Sans négliger l’évidente persistance de comportements « archaïques », ni les inégalités dans la conscientisation populaire, suivant les régions, leurs structures socio-économiques, leurs mentalités, il nous apparaît au contraire, répétons-le, que le mouvement résulte de la rencontre de la conscience républicaine propagée par des « élites » politiques éduquées, avec les aspirations populaires au mieux-vivre et à la dignité. La République que souhaitent les insurgés de décembre n’est pas celle des notables conservateurs, elle est espérance concrète de justice sociale et de démocratie. Droit à la sécurité et à l’éducation, droit au travail pour les ouvriers, droit à la propriété, gagnée ou maintenue pour les paysans et les artisans.
______________________________
[Consigne A] Énumérez tous les droits que l'extrait sur les insurgés de décembre mentionne, en précisant le cas échéant à qui chacun est destiné.
[Consigne B]
Répondez brièvement aux questions suivantes d'après l'extrait sur les insurgés de décembre.
(i) Par qui la conscience républicaine est-elle propagée ?
(ii) De quels notables la République souhaitée par les insurgés n'est-elle pas celle ?
(iii) Avec quelles aspirations populaires cette conscience républicaine se rencontre-t-elle ?
[Consigne C] Transcrivez sans modification le passage de l'extrait sur les insurgés de décembre qui va de « Sans négliger l’évidente » jusqu'à « et les artisans. » inclus.
Le matériel présenté ensuite n'a aucun rapport avec l'extrait sur les insurgés de décembre.

[Données fournies]
______________________________
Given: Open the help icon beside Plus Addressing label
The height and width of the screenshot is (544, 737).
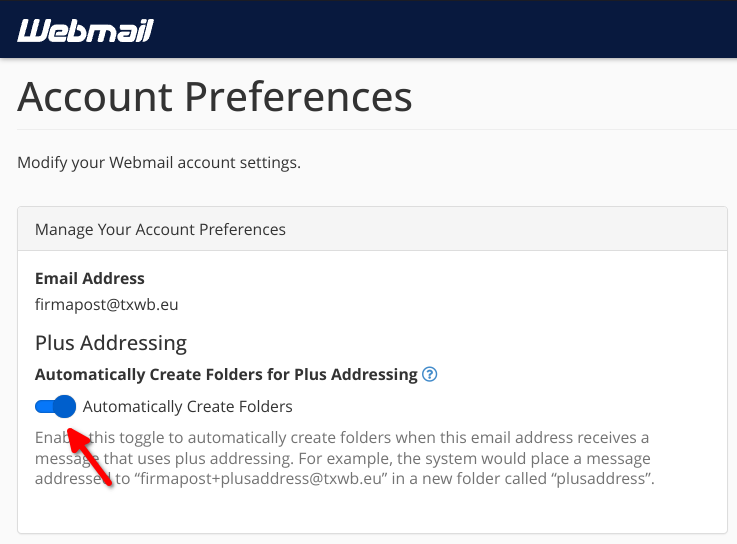Looking at the screenshot, I should [430, 375].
______________________________
[Résultat A]
- Droit à la sécurité
- Droit à l'éducation
- Droit au travail, pour les ouvriers
- Droit à la propriété, gagnée ou maintenue, pour les paysans et les artisans

[Résultat B]
(i) Par des « élites » politiques éduquées.
(ii) Des notables conservateurs.
(iii) Avec les aspirations au mieux-vivre et à la dignité.

[Résultat C]
Sans négliger l’évidente persistance de comportements « archaïques », ni les inégalités dans la conscientisation populaire, suivant les régions, leurs structures socio-économiques, leurs mentalités, il nous apparaît au contraire, répétons-le, que le mouvement résulte de la rencontre de la conscience républicaine propagée par des « élites » politiques éduquées, avec les aspirations populaires au mieux-vivre et à la dignité. La République que souhaitent les insurgés de décembre n’est pas celle des notables conservateurs, elle est espérance concrète de justice sociale et de démocratie. Droit à la sécurité et à l’éducation, droit au travail pour les ouvriers, droit à la propriété, gagnée ou maintenue pour les paysans et les artisans.